From the line containing "899x546 pixels." to the end of the records, print every line exactly, both ends included, and leave out the pictures.

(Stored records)
======
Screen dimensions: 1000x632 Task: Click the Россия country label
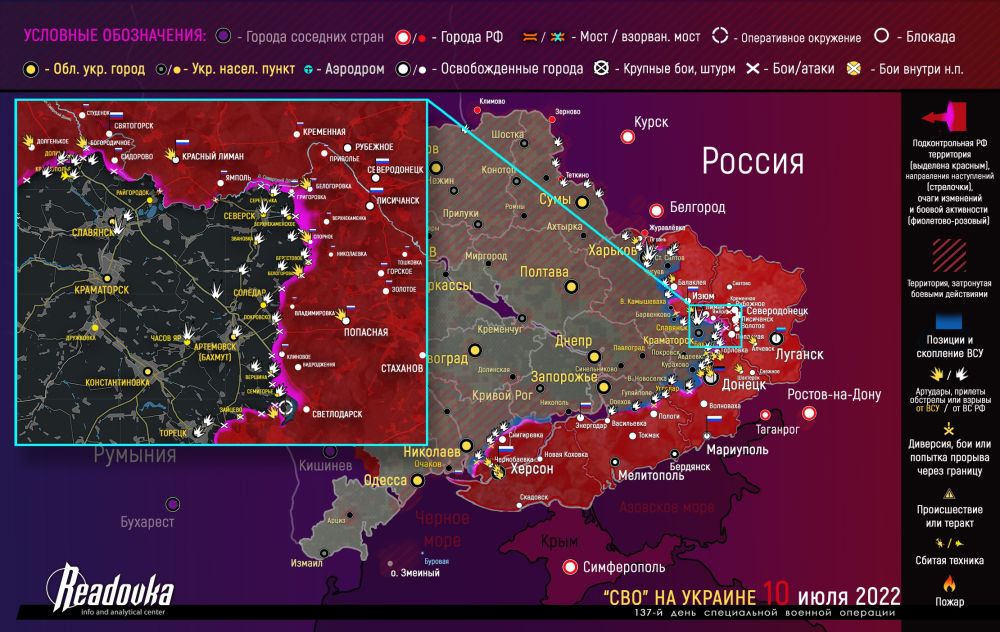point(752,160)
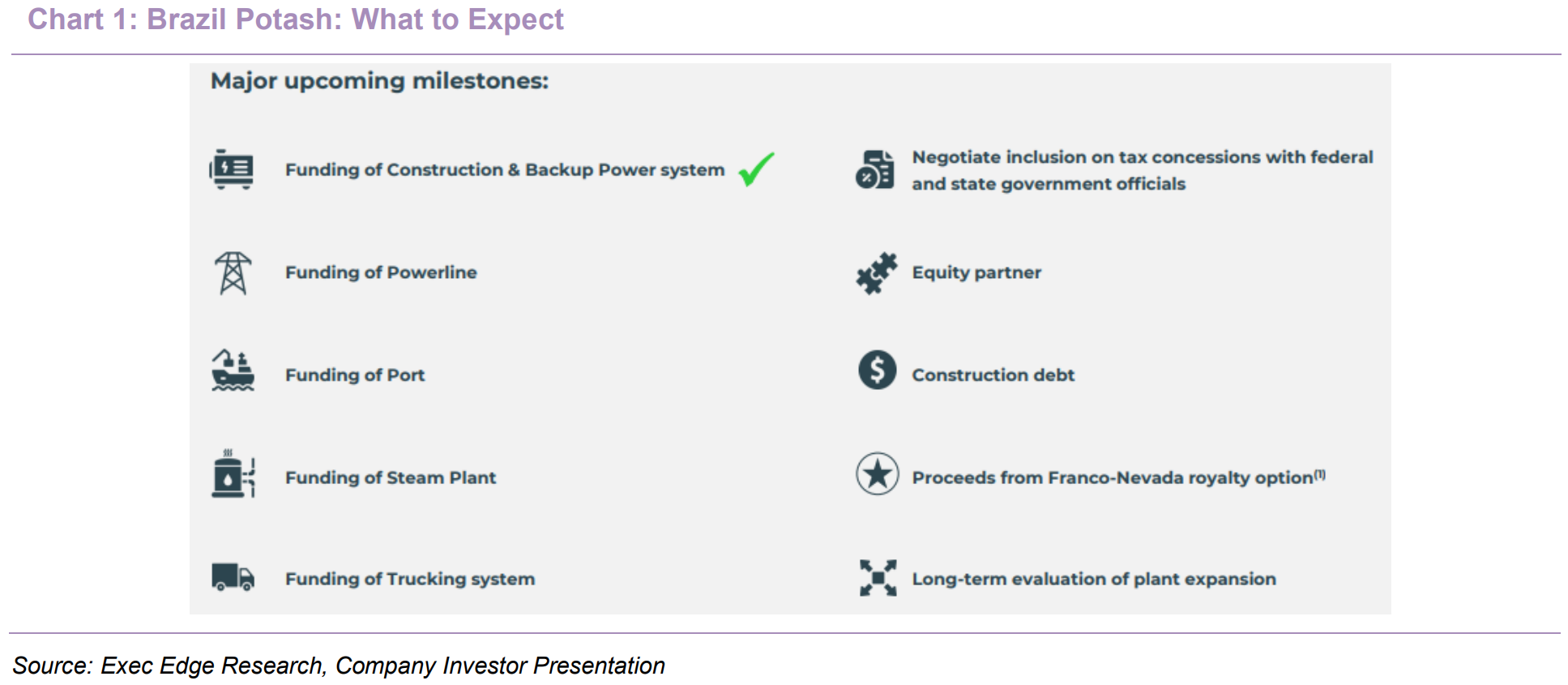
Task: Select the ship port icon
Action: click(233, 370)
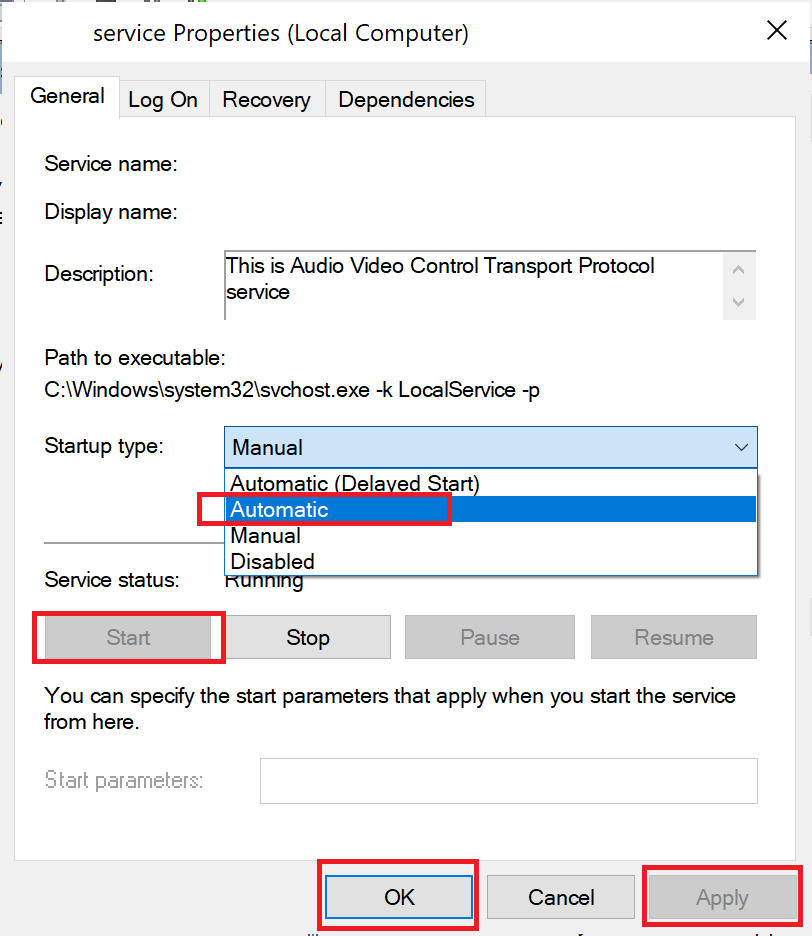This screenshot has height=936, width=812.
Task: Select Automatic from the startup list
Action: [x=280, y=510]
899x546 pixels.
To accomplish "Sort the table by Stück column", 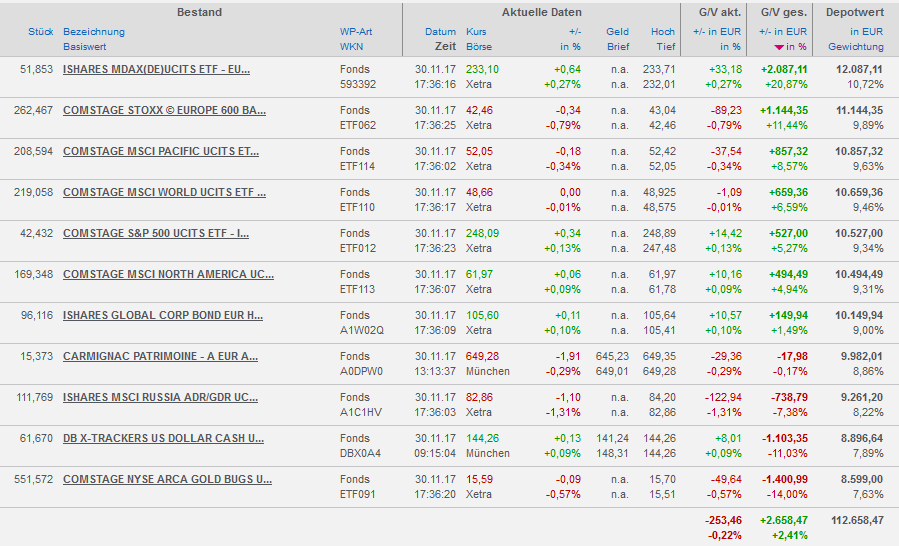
======
**Response for this exercise:**
899x546 pixels.
To accomplish "Sort the table by Stück column", 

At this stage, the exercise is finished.